Building an email list in Digital Marketing - Time & Space Complexity
When building an email list, it's important to understand how the time needed grows as you add more contacts.
We want to know how the effort or steps increase when the list gets bigger.
Analyze the time complexity of the following process to add new emails to a list.
// Pseudocode for adding emails to a list
for each email in newEmails:
if email not in existingList:
add email to existingList
This code checks each new email and adds it only if it is not already in the list.
Identify the loops, recursion, array traversals that repeat.
- Primary operation: Checking if each new email is already in the existing list.
- How many times: Once for each new email, and for each check, it may scan the existing list.
As the number of new emails grows, the time to check each one grows too, especially if the existing list is large.
| Input Size (n) | Approx.

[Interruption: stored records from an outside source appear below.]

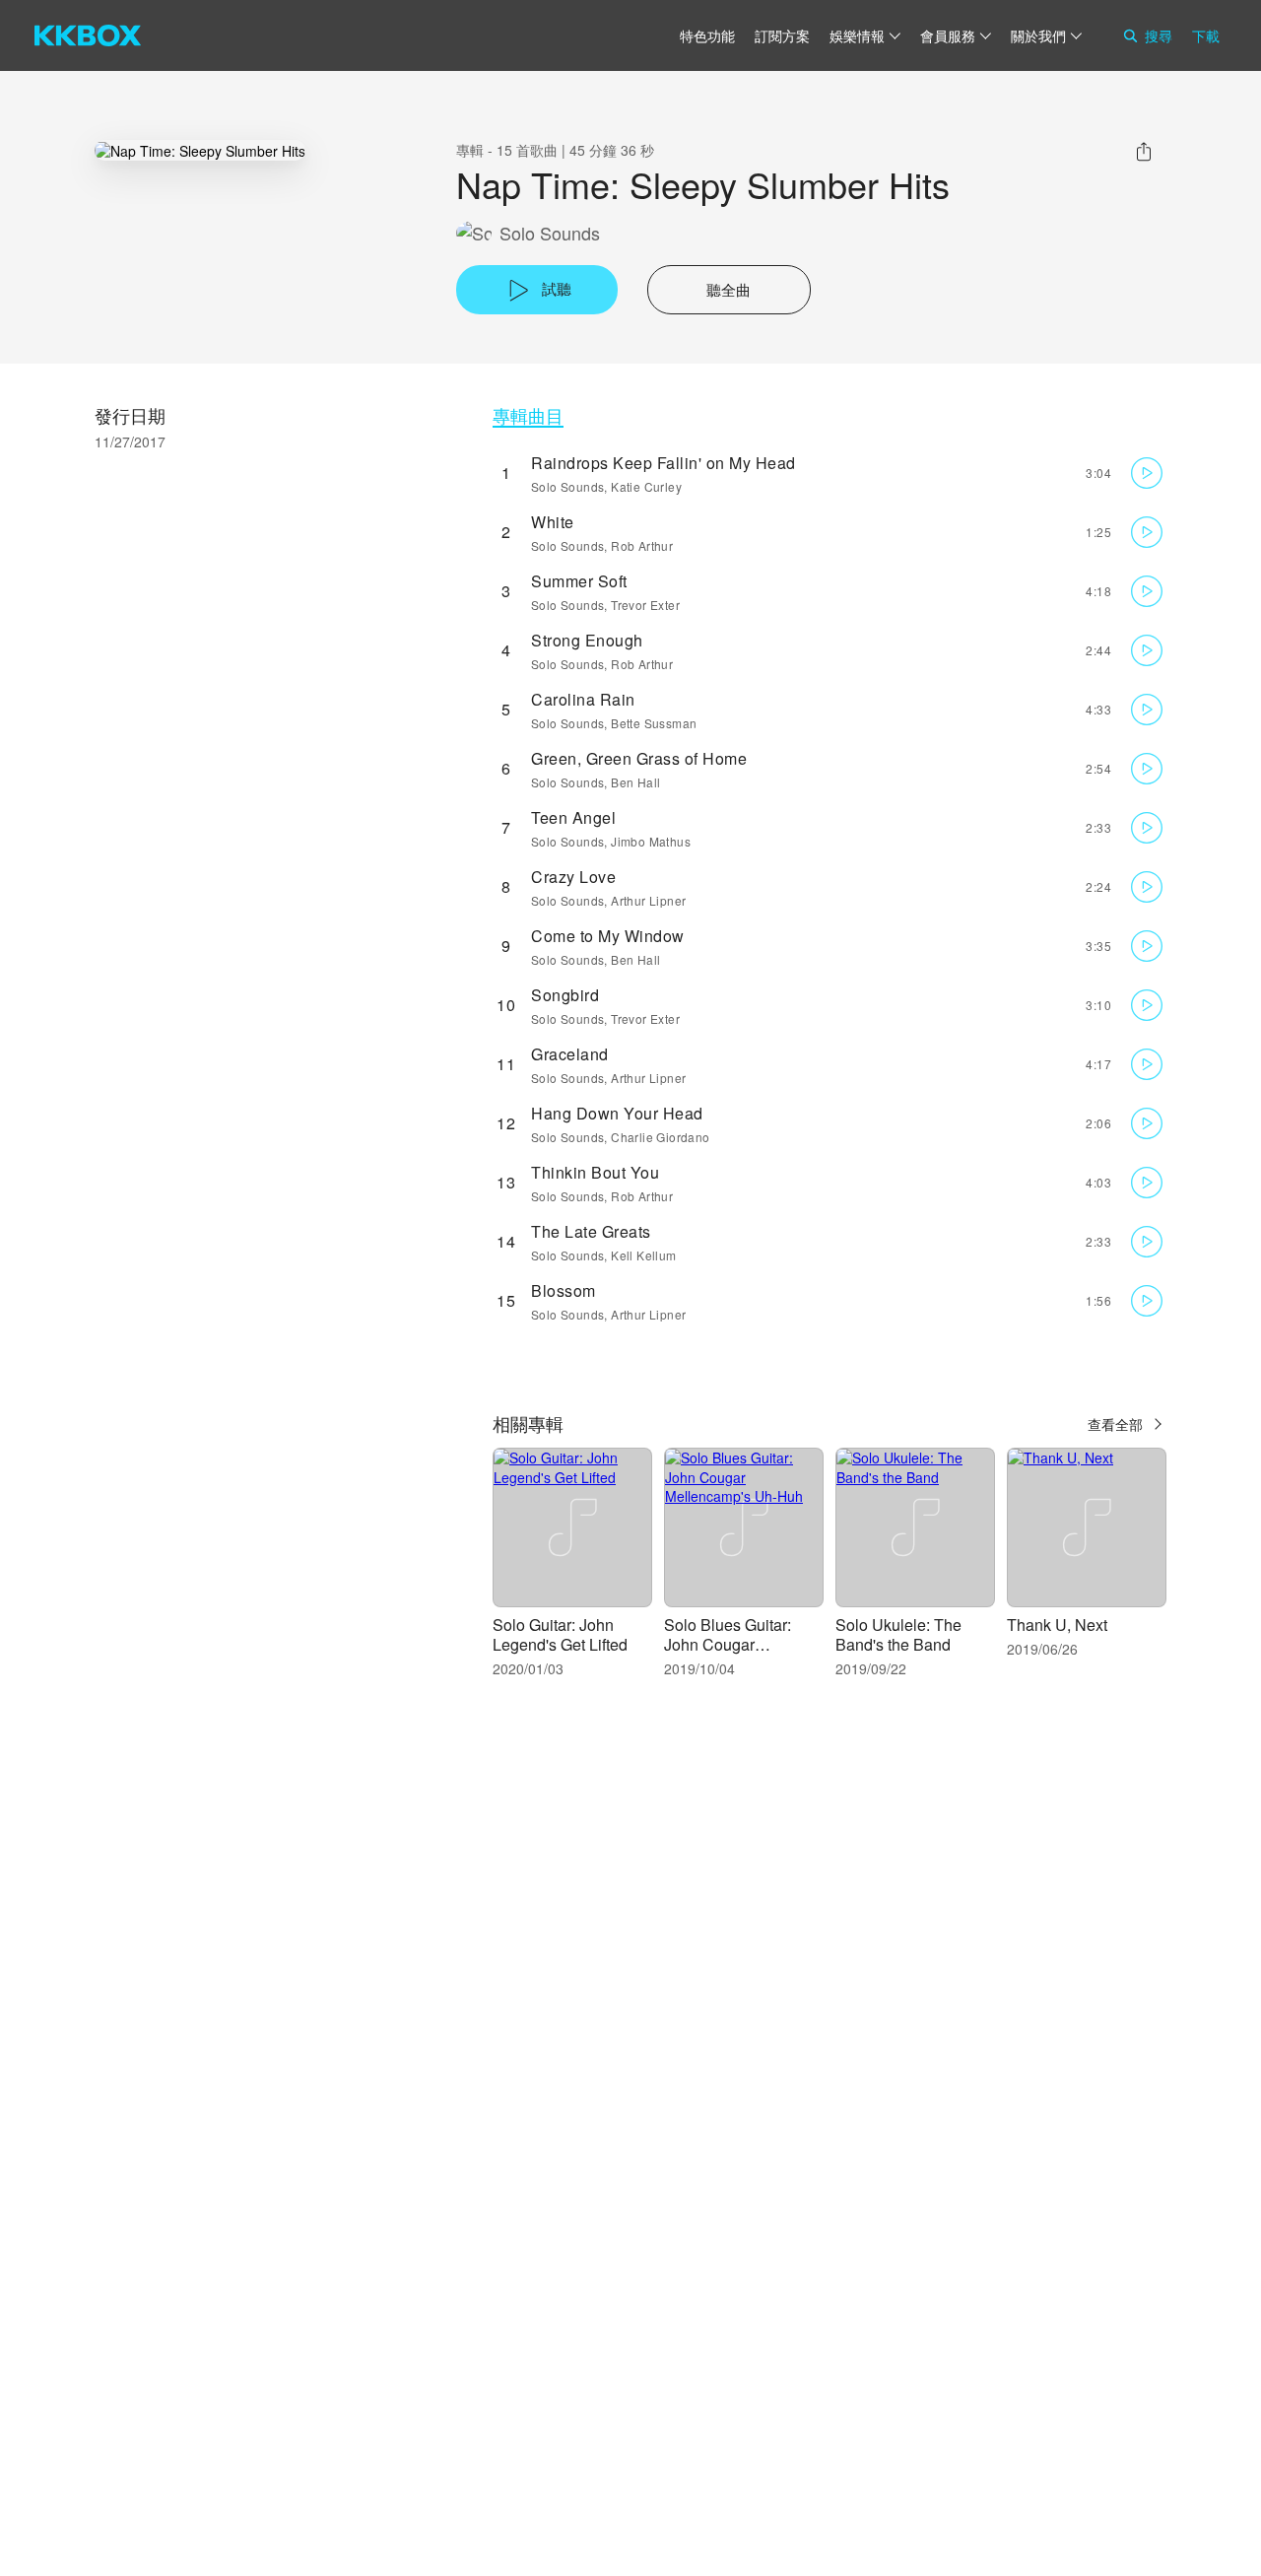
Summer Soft (579, 581)
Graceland (570, 1054)
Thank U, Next (1057, 1624)
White (552, 521)
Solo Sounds (549, 233)
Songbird (565, 994)
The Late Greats (591, 1231)
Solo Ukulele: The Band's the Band (898, 1634)
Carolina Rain (583, 699)
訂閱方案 (782, 35)
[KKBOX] (88, 35)
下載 (1206, 35)
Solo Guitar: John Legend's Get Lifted (560, 1634)
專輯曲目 (528, 415)
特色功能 (707, 35)
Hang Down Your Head (617, 1113)
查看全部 (1115, 1424)
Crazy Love (573, 876)
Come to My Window (608, 935)
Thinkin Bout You (595, 1172)
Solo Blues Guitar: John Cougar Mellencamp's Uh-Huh (742, 1644)
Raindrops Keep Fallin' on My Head (663, 462)
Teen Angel (573, 817)
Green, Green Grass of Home (639, 758)
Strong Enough (587, 640)
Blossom (563, 1290)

Operations |
|---|---|
| 10 | About 100 checks (10 new emails x 10 existing emails) |
| 100 | About 10,000 checks (100 new emails x 100 existing emails) |
| 1000 | About 1,000,000 checks (1000 new emails x 1000 existing emails) |
Pattern observation: The number of checks grows much faster than the number of new emails because each new email is compared against all existing ones.
Time Complexity: O(n × m)
This means the time grows roughly by multiplying the number of new emails (n) by the size of the existing list (m).
[X] Wrong: "Adding emails one by one always takes the same time no matter how big the list is."
[OK] Correct: Each new email must be checked against the whole existing list, so as the list grows, the checking takes more time.
Understanding how adding items to a list scales helps you design better marketing tools and shows you can think about efficiency in real projects.
"What if we used a special data structure that lets us check if an email exists instantly? How would the time complexity change?"